Townships, Aids und Aufbruchstimmung

…nur einige der vielen unterschiedlichen Facetten Südafrikas..
Eine persönliche Betrachtung

Kapstadt- moderne Millionenstadt mit so vielen unterschiedlichen Gesichtern präsentierte sich gleich zu unserer Begrüßung von ihrer stürmisch sonnigen Seite. Entlang der Autobahn erblickten wir die ersten Armenviertel. Zäune, über die der Müll geworfen wurde;   Ziegen und Kühe, die dort noch Verwertbares suchten, Baracken (shags), die kaum den Stürmen hier standhalten können, daneben, davor und dahinter gleich die von der Regierung erbauten Häuser mit Strom- und Wasseranschluss. Später sollten wir bei einem Gang durch die Townships mehr erfahren- jetzt brachte uns der Minibus erst einmal ins Zentrum.

Der Tafelberg thronte in seiner gesammten Schönheit hoch über der Stadt, wolkenfrei ließ er uns zwar staunen, aber nicht einmal hinauf, der Sturm war zu stark, die Gondel fuhr nicht. Hochhäuser, Art-Deco-Bauten- alte Villen und herrschaftliche Häuser zeigten sich im Sonnenschein in ihren Glanz, ebenso das wunderschömne WM-Stadion. Sauber war es hier überall. Menschenmassen eilten an uns vorbei während  Schwarze und Mischlinge (coloured genannt) neben ihren Obst-und Getränkeständen  geduldig auf Kundschaft warteten und auf dem Greenmarket wurden all die Urlaubssouvenirs aus ganz Afrika angeboten. An den Kreuzungen sammelten sich die Arbeitslosen, in der Hoffnung für ein paar Euro einen Tagesjob zu ergattern, bei 50% Arbeitslosigkeit reine Glückssache.

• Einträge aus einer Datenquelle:

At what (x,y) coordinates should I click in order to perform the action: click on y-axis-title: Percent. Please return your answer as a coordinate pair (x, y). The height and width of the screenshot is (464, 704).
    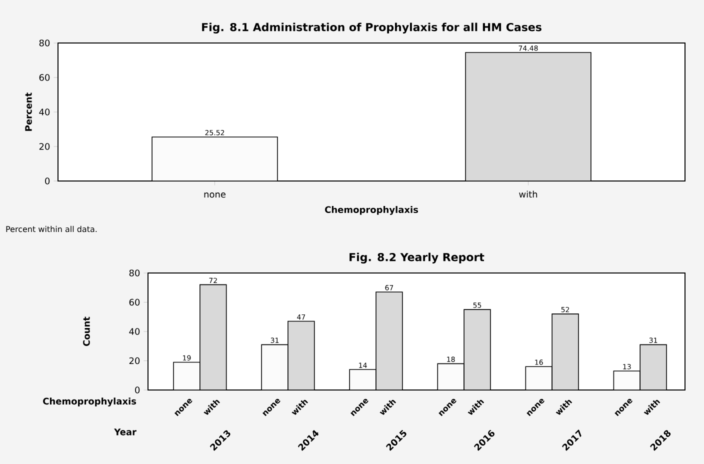
    Looking at the image, I should click on (28, 112).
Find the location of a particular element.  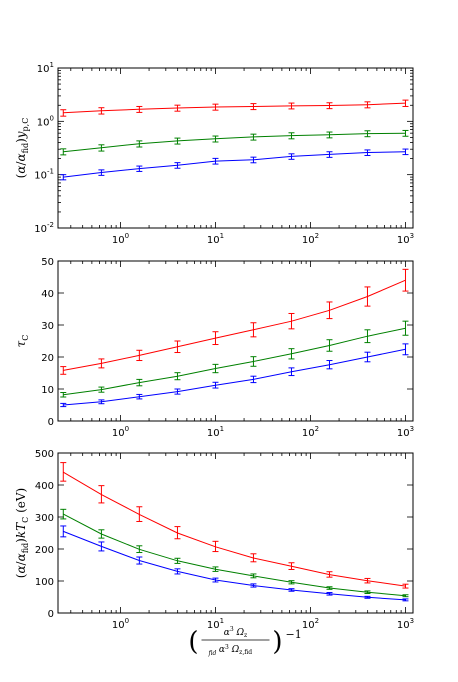

y-tick-label: 200 is located at coordinates (44, 550).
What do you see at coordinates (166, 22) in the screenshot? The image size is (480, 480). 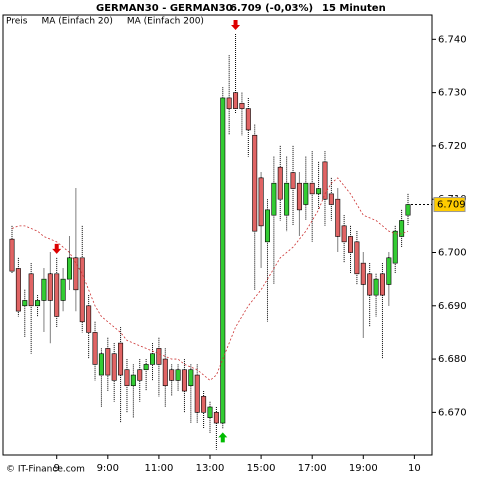 I see `legend-entry: MA (Einfach 200)` at bounding box center [166, 22].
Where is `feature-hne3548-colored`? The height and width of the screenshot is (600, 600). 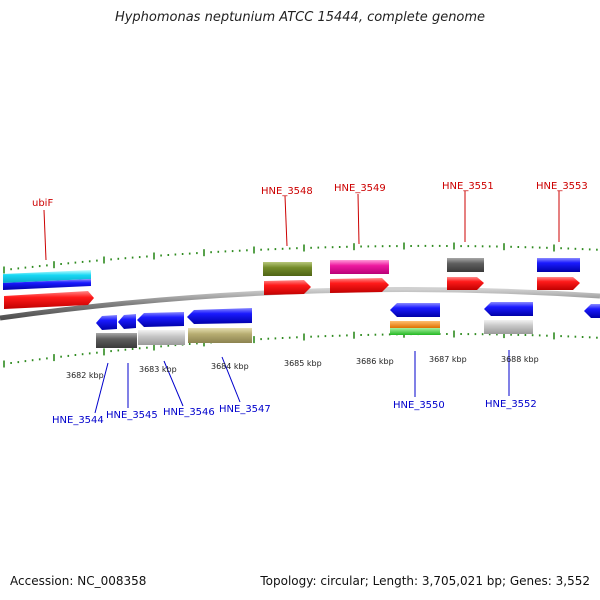
feature-hne3548-colored is located at coordinates (288, 269).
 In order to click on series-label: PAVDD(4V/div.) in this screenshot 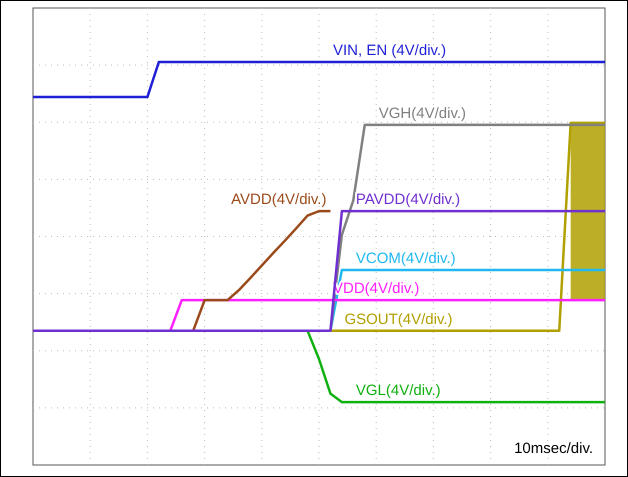, I will do `click(408, 200)`.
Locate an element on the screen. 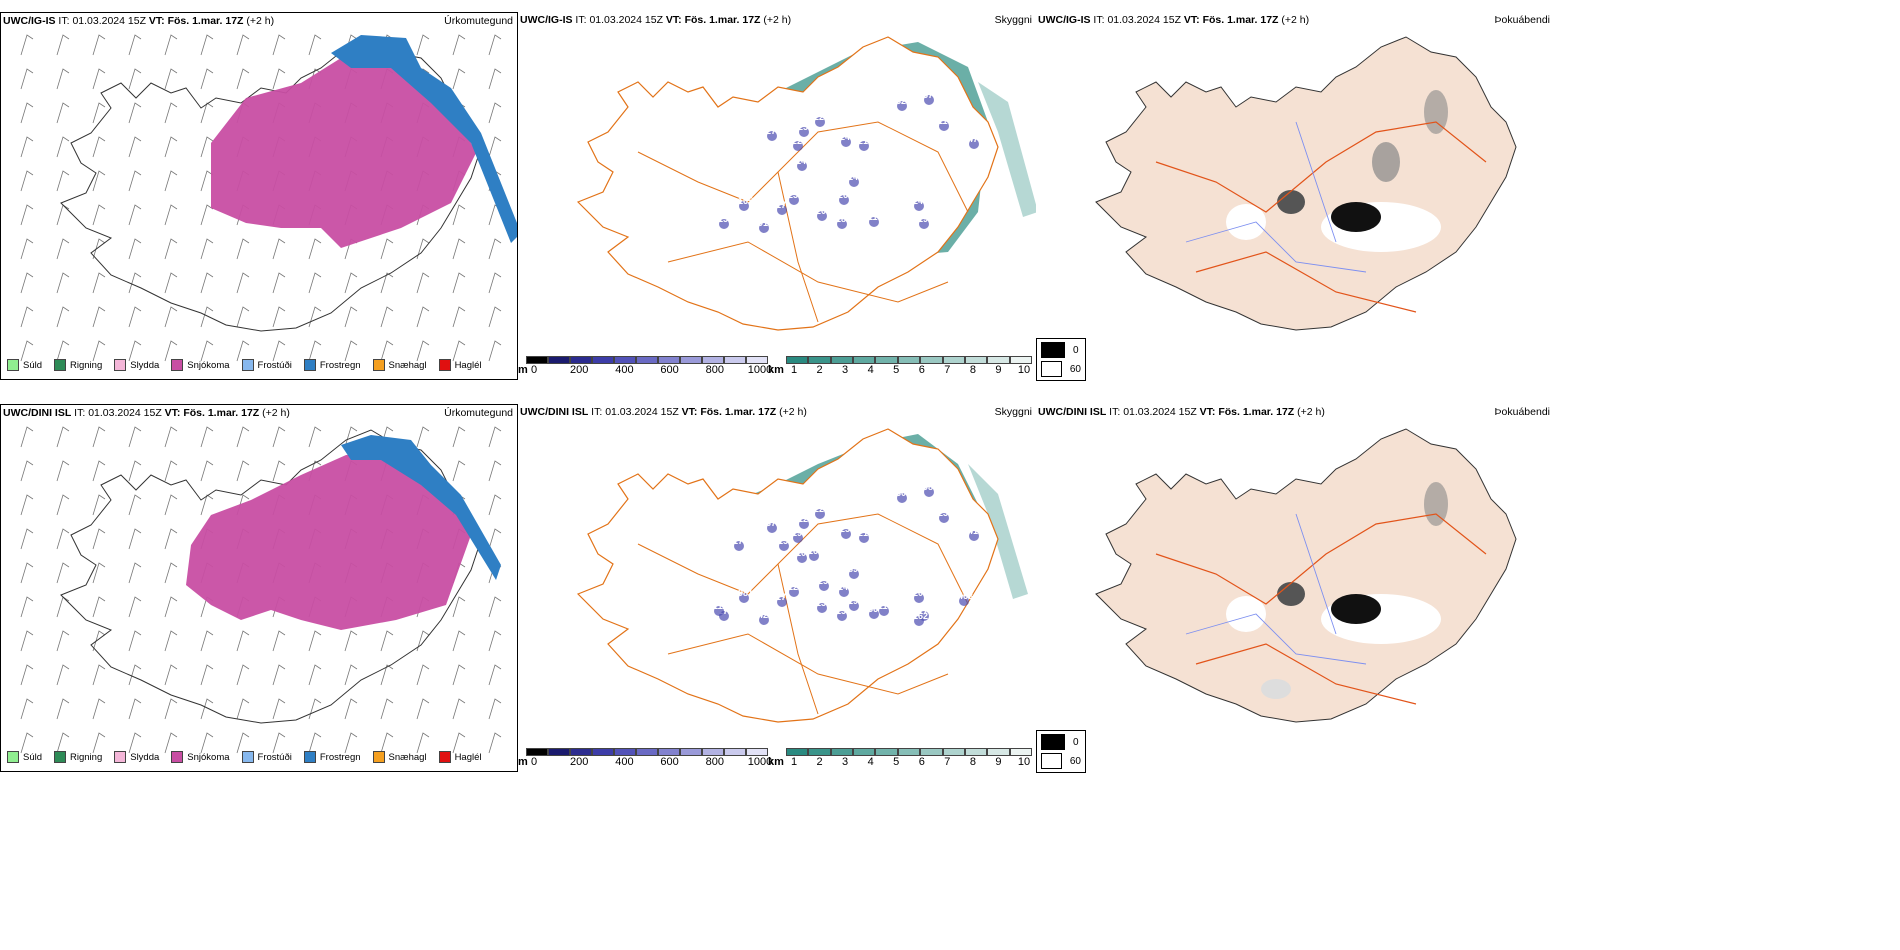  ceiling-label: 323 is located at coordinates (904, 101).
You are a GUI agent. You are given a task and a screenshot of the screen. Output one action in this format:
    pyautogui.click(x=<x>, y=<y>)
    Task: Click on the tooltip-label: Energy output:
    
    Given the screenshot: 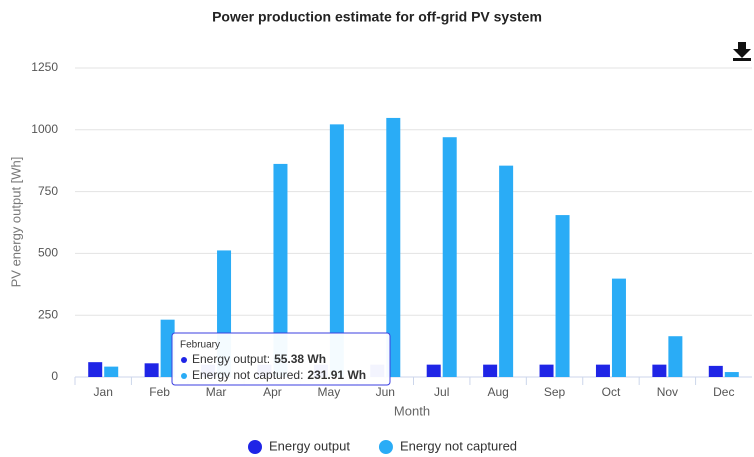 What is the action you would take?
    pyautogui.click(x=231, y=359)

• Aufgaben:
#1 Gib bitte die Zeilen der Datensätze unverändert wieder, vom Beginn der Datensätze bis einschließlich der Zeile mit „Looking at the“. Lass die Bilder dabei weg.
#2 Schreib den Reisebericht über Südafrika im Anschluss an seinen letzten Satz weiter.

• Lösungen:
#1
At what (x,y) coordinates should I click in order to perform the action: click on y-axis-title: Percent. Please return your answer as a coordinate pair (x, y). The height and width of the screenshot is (464, 704).
    Looking at the image, I should click on (28, 112).

#2
Townships
Doch ich will nicht über das reiche, pulsierende Kapstadt erzählen, sondern von meinem Eindrücken, die ich inmitten der Townships sammeln konnte.
Mit einem Führer, ehemals Lehrer, gehen wir durch die riesigen Siedlungen. Die gepflegten Häuser der schwarzen Mittelschicht mit kleinem Garten finden sich gleich neben den heruntergekommen Hostals, wo sich circa 8 Männer (fern der Familie auf Jobsuche) zwei Schlafräume teilen, ein Plastikschlauch in einer feuchten Ecke ersetzt die Dusche, Spüle und ein 2-Plattenherd werden betrieben mit Prepaidstrom oder auch schon einmal von geklautem Strom. Die nicht genehmigten shags schließen sich an; mittlerweile zur Verfügung gestellte Dixietoiletten (Reinigung einmal wöchentlich) begrenzen das Bauland, sowie die dahinter befindliche Autobahn und die Bahngleise.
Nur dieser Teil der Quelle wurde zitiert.